Southern Travel Junkies are competitive travellers who want to feel a sense of discovery, they use their short breaks as a social currency. The fact that they think Scotland lacks social cachet due to it “not being different enough” is identified as a major barrier.
The solution was to communicate Scottish cities in a way that; caters to the audiences thirst for new experiences, when they are seeking inspiration, via media brands they trust, throughout their media week.
A personalised video guide was developed, hosted and promoted via the Guardian.co.uk site (http://www.guardian-visitscotland.co.uk/). The purpose, to deliver a personal, rich and engaging video production based on the answers given to a short list of questions pertinent to Southern Travel Junkies holiday habits.
The series of questions were based on the audience’s preferences for; Eating & drinking, shopping, museums & galleries and city experiences. The answers selected by the user dictated which series of the 24 specially commissioned video clips were delivered in their bespoke video guide to both Edinburgh & Glasgow.

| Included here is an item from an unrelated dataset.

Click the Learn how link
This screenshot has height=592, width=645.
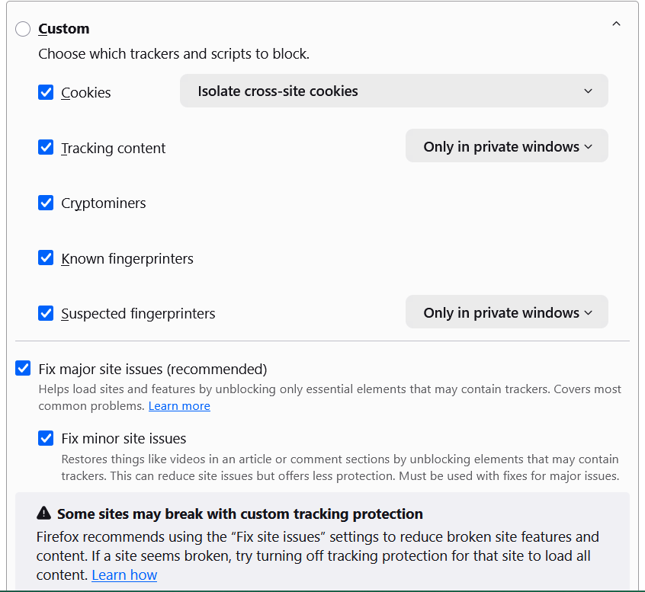click(x=124, y=575)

This personalised approach aimed to raise the awareness of what there is to see and do on a short break to Edinburgh & Glasgow, also giving the user the opportunity to send their bespoke visual experience on to a friend.
All visitors to the site were given the opportunity to enter a competition to win a 5* break to Edinburgh or Glasgow.

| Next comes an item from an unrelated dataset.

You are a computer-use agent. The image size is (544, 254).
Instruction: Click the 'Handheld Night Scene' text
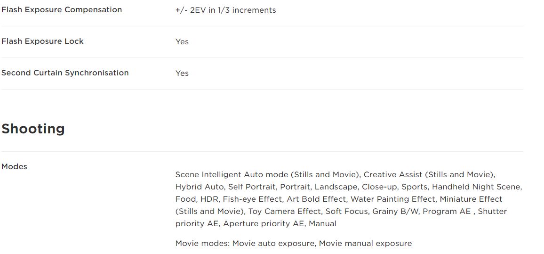tap(477, 187)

The same themes used for the video guide questions formulated the traffic driving strategy which included over 10m impressions and 5 email inclusions i.e. Food & Drink creative was used to drive users from Food & Drink content on the Guardian site via display formats, editorial text links and email activity.
Two press inclusions were also negotiated as value-add to this online booking. These were placed in the travel supplement of the Saturday Guardian during the campaign in order to help drive users to the microsite.
The campaign attracted 9,518 unique users with an average dwell time of 3 mins 35 secs. In addition the site also generated 5,310 competition entries. (Verified by Guardian and Atlas combined tracking)
As part of the package a Dynamic Logic study was also included in order to measure the campaigns impact on brand metrics and user perceptions of Scottish cities. 621 online questionnaires were completed providing the following insight:
• Over 1/3 of visitors said Scotland would be their 1st choice for their next UK city break
• Consideration to visit Glasgow and Edinburgh (cities featured in the microsite) was far higher than any other UK city after seeing the activity
• 50% of visitors claimed the microsite had influenced their intention to VisitScotland within the next 12 months
• 80% of microsite visitors said the were likely to go to the visitscotland.com/citybreaks site for more information in the future
Based on media and minimal creative costs the campaign returned an estimated ROI of 60:1. This figure is calculated using VisitScotland methodology based on a visitor’s value once they arrive in Scotland. This methodology discounts visitors who are likely to have chosen to come to Scotland regardless of promotional activity and identifies ROI based on those who make a decision to visit based on the promotional activity involved, thus providing a more accurate indication of the extent to which the activity influenced visitors – particularly important in this case due to the high socio-demographic status and “cold” nature of this target segment.
Negotiation on the campaign resulted in an immediate saving of 58% versus initially proposed costs. VisitScotland were also able to recoup budget against the media spend by selling the available ad inventory around the Guardian microsite to GNER and Quality Meat Scotland, adding further value to the overall package.